There is a central muddle in the book's message, reflected in its subtitle. In the UK edition it is "The Rise and Fall of the American Empire". In the original US edition, it is "The Price of America's Empire". The change to "rise and fall" no doubt reflects a healthy recognition of profound scepticism in the UK about the American imperium, especially in the dreadful psycho-drama being acted out in Iraq. So what is Ferguson arguing: that there is a US empire that requires an honest recognition of the price to be paid for it, or that it is already falling?

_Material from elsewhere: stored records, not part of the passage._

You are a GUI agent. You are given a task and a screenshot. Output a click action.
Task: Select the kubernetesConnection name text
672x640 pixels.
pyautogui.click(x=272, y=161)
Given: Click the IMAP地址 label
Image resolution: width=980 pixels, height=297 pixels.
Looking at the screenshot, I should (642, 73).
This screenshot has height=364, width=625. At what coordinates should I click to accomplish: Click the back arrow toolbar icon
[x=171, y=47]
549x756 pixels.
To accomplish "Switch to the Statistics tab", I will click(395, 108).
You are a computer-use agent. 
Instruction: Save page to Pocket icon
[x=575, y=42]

Ferguson is right to argue that, ever since its foundation in its anti-colonial rebellion against British rule, the US has been in deep denial about its imperial characteristics. Americans buttress this denial by constructing a crude and simple image of European colonialism as a pure imposition on other countries by the exercise of untrammelled force, and for nothing but economic profit. They then assert that the US does nothing of the sort. Donald Rumsfeld is tellingly quoted as subscribing to this skewed interpretation of history: "We've never been a colonial power. We don't take our force and go around the world and try to take other people's real estate and other people's resources, their oil. That's just not what the United States does. We never have and we never will."

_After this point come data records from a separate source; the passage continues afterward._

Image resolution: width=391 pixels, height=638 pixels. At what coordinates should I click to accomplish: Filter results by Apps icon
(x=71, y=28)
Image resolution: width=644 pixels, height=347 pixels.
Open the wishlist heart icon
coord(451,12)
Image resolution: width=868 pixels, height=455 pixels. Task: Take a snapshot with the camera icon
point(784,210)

Ferguson's attack on this preposterous American self-image is more from the right than the left. A central argument is that it is better to be honest about US interests overseas than to pretend they don't exist or aren't important. Further, the world needs an empire - and the American is the only one on offer. The trouble is, he concedes, that it is a most peculiar empire. Its main weapons are the dollar, the bomb, entertainment and rhetoric, but not a lot else. It will do anything to avoid calling itself an empire; its citizens don't bother much about foreign languages and cultures, and it is not in the business of long-term administration of distant territories.

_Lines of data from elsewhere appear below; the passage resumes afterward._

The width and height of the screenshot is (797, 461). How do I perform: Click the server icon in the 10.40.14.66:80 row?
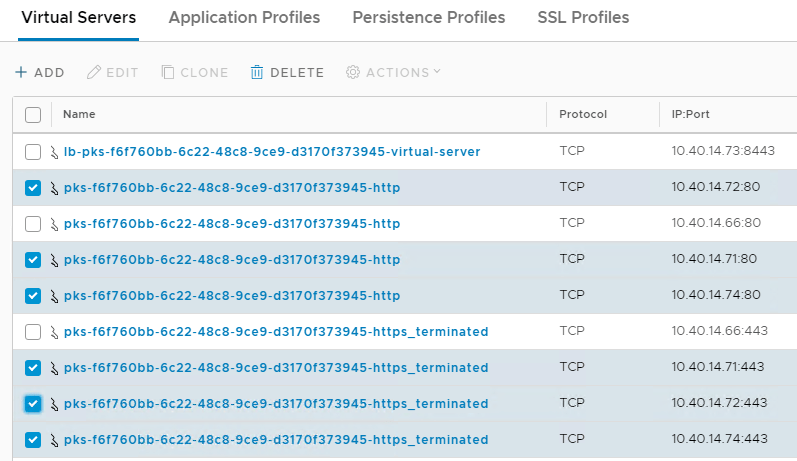click(56, 224)
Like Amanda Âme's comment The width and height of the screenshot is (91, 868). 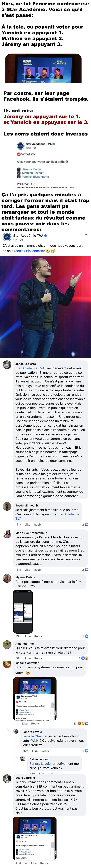(27, 658)
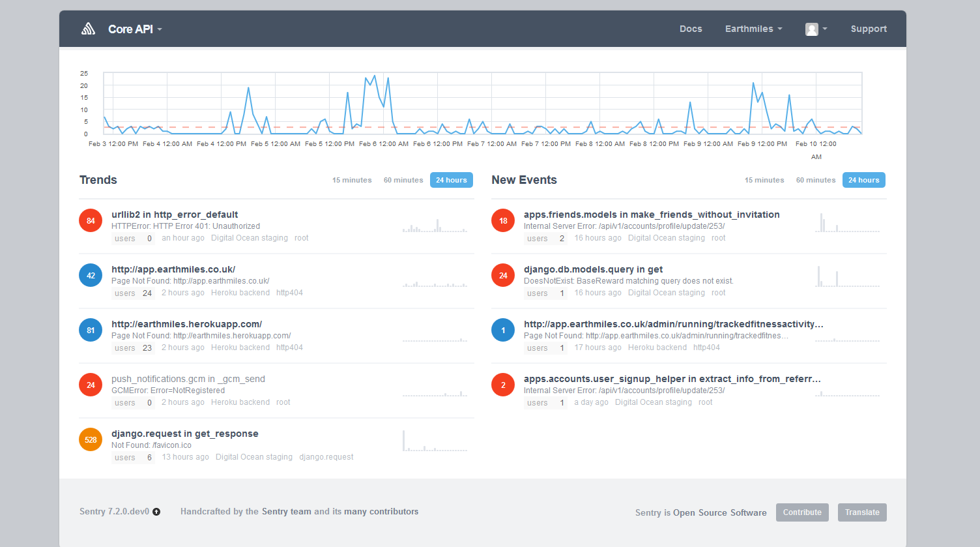The height and width of the screenshot is (547, 980).
Task: Click the version info icon beside Sentry 7.2.0.dev0
Action: click(156, 512)
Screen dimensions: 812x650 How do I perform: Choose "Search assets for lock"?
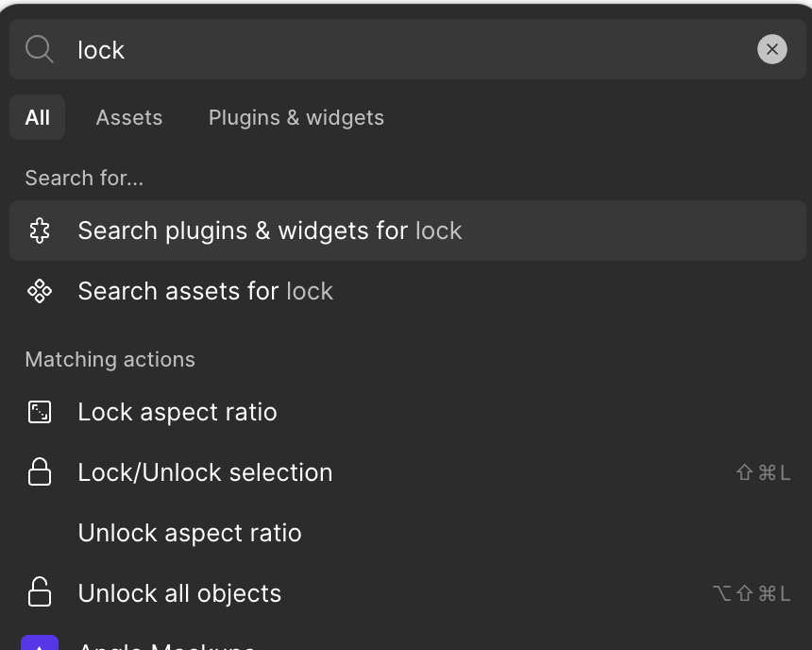tap(408, 291)
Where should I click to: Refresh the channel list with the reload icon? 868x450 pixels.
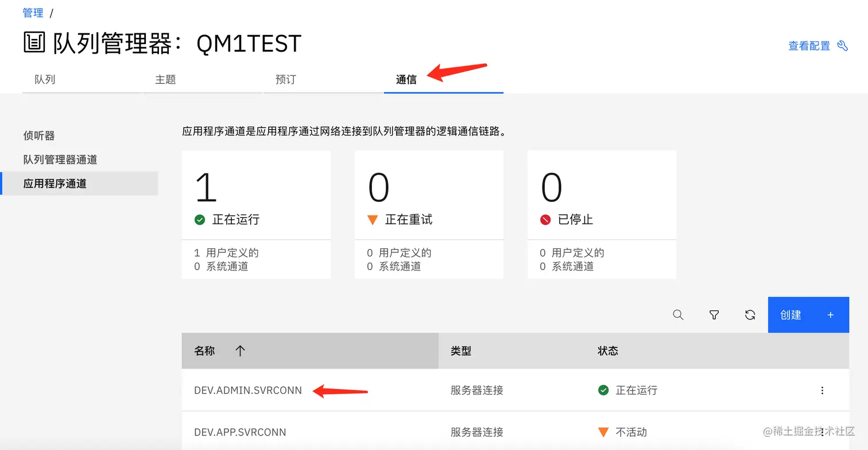click(750, 315)
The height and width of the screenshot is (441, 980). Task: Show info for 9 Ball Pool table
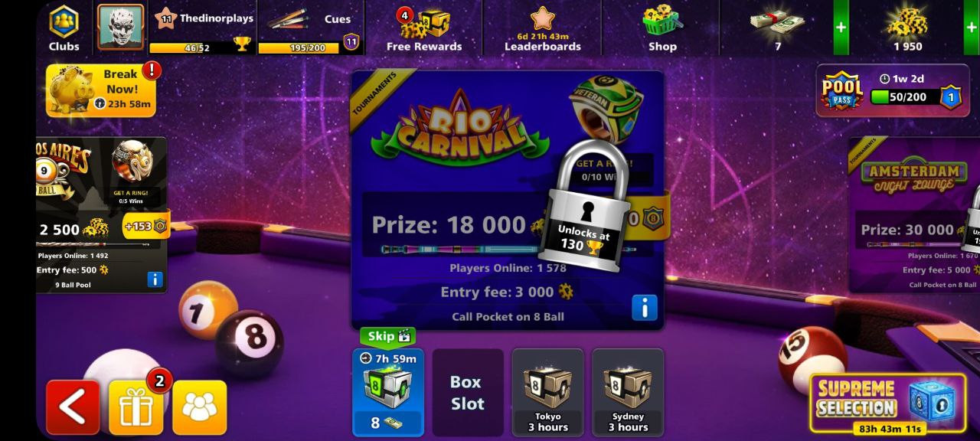155,279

Does the world need this unique empire? Ferguson's argument that it does depends crucially on failures that are all too visible in the aftermath of European decolonisation. He lists countless post-colonial countries in which life expectancy is less than 40 years, which have corrupt governments and have undergone seemingly endless internal conflict. "In most cases, their only hope for the future would seem to be intervention by a foreign power capable of constructing the basic institutional foundations that are indispensable for economic development." As he says in the introduction, "Unlike the majority of European writers who have written on this subject, I am fundament- ally in favour of empire. Indeed, I believe that empire is more necessary in the 21st century than ever before."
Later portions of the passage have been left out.